ビル・ゲイツ(Photo by Michael Cohen / Getty Images)

米ニューヨーク州のアンドリュー・クオモ知事は先週、学校の校舎が今も必要な理由に疑問を呈し、同州の教育改革にビル・ゲイツの協力を求めると発表したが、反発の声が上がるまでには1時間もかからなかった。

クオモは翌日、フェイスブックへの投稿で語調をやわらげ、「教師は英雄であり、対面式学習の代わりになるものはない」とし、教育改革は「教職員の全面的な協力を得て」進められると説明した。ただそれでも、人々の不安は消えていないようだ。では一体、何が懸念されているのだろう?

ビル・ゲイツはしばしば、突拍子もない理由でいわれのない批判を受ける。新型コロナウイルスの流行をめぐりささやかれる陰謀説の一つでは、すべてはゲイツが人々の脳にチップを埋め込むために仕組んだものだとされているほどだ。
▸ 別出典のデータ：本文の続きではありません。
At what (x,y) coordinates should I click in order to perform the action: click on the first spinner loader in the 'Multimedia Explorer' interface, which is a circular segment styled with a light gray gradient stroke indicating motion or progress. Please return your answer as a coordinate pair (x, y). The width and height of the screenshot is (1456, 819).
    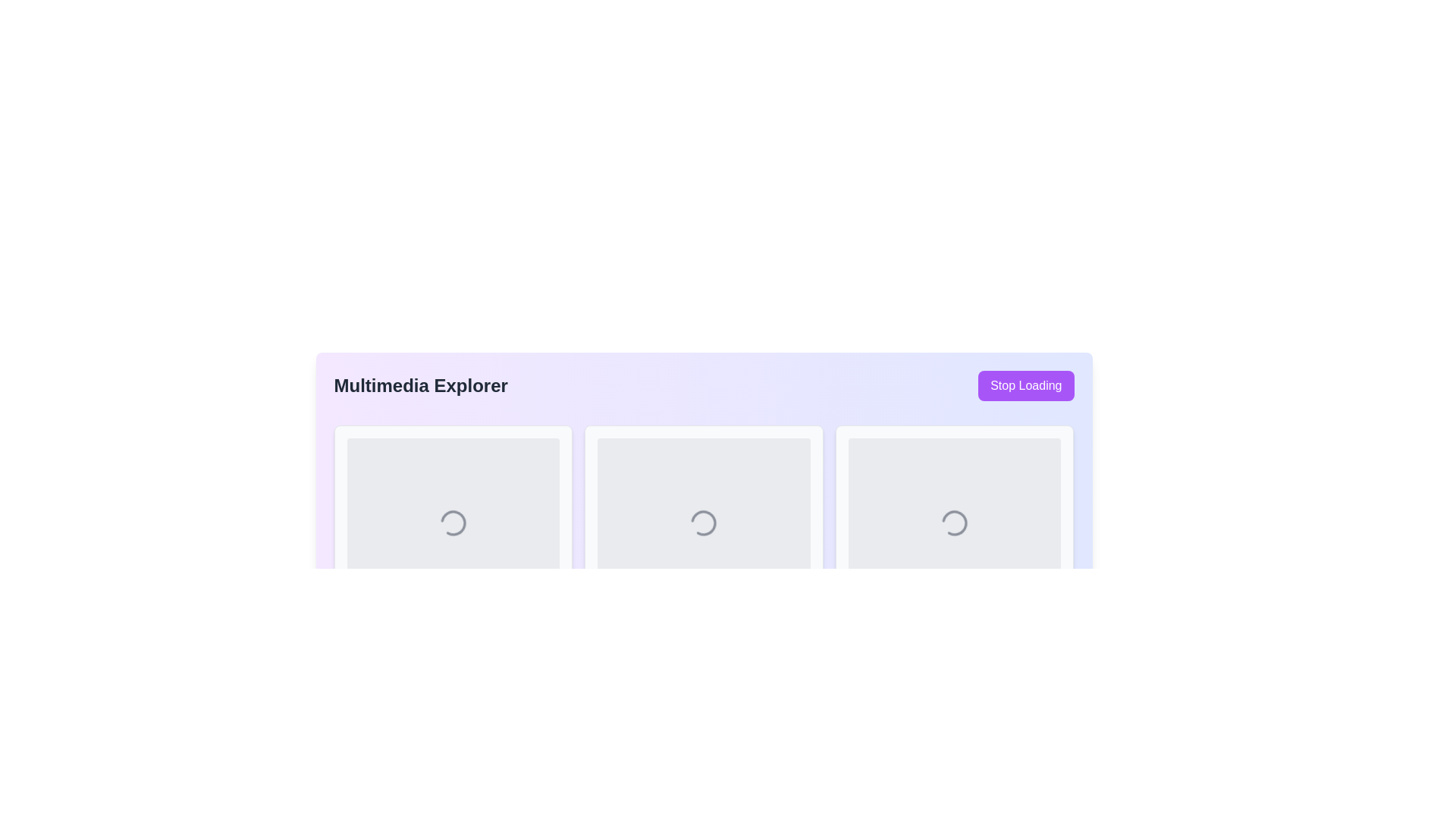
    Looking at the image, I should click on (452, 522).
しかし、ゲイツの教育分野での実績については慎重に吟味する必要がある。これまであまり注意を払ってこなかった人にとっては、超大富豪が教育支援のために寄付をしようとしているだけに思え、一体何が問題なのかわからないかもしれない。

ビル&メリンダ・ゲイツ財団はこれまで、教育分野で複数のプロジェクトに取り組んだものの、その結果は失敗に終わっている。ゲイツは損害を被ることなくプロジェクトから手を引くことができたが、そうはいかなかった人もいる。

ゲイツは2000年代の初め、大きな学校を小さな学校に分割することで教育を改善できるかもしれないと考え、試験プログラムに数十億ドル(数千億円)を投じた。これにより米国内に数千校の小規模な学校が作られたが、ゲイツは最終的に、十分な成果が出ていないと判断し、プロジェクトから撤退した。

ここで重要なのは、ゲイツが自ら資金を投じる構造変革の内容を決め、地域の学校システムを材料に行った実験を途中で投げ出して後始末を多くの学区に押し付けたのみならず、学校が成功を収めたとみなされる条件を自ら設定したことだ。小規模な学校に通うメリットとしては多くのものが考えられるが、ゲイツが注目していたのは出席率と大学進学率、数学と読解のテストの成績の3つのみだった。

これらはデータに集約できる要素だ。ゲイツ流改革では、データが唯一の焦点となってきた。データを石油に例えるならば、公立学校はいわば大量の石油が眠るテキサスだ。ゲイツ財団は、学校の生徒や職員からデータを集める大規模プロジェクト「インブルーム(inBloom)」に少なくともに1億ドル(約110億円)を投じた。プロジェクトは当然ながら大きな反発を生んだが、支援者らはそれを予想できず、インブルームは大失敗に終わった。